------ Supplied records

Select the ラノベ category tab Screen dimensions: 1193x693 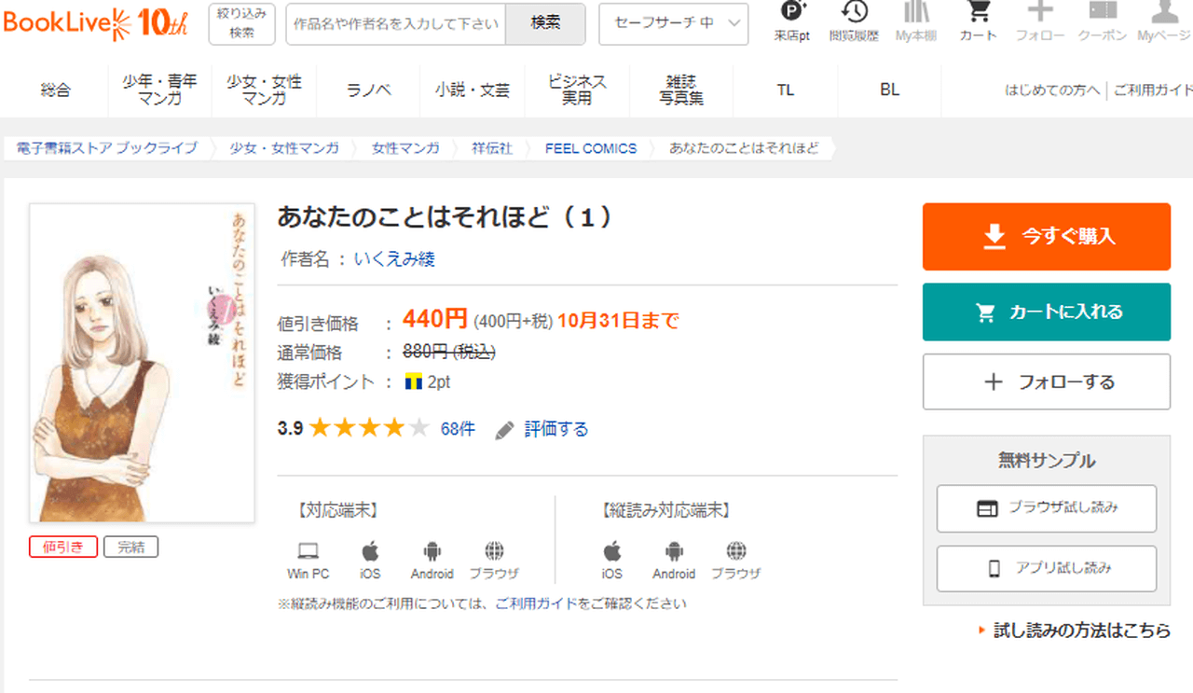(x=368, y=90)
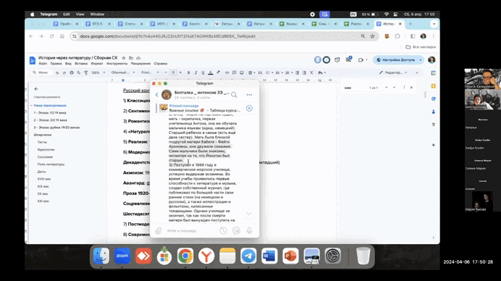Go back to the Telegram chat list
501x281 pixels.
coord(157,95)
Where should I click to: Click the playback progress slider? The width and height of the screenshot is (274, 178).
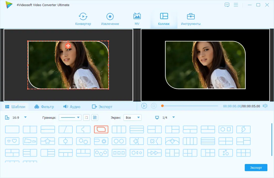click(x=190, y=106)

------------

Aim of the task: Give the stretch from the line containing "Where should I" through the end of the records as a numbered list, skipping any blank lines and leaving the pictures out.

Exercise answer:
1. Where should I click to: Click the playback progress slider? The width and height of the screenshot is (274, 178).
2. click(x=190, y=106)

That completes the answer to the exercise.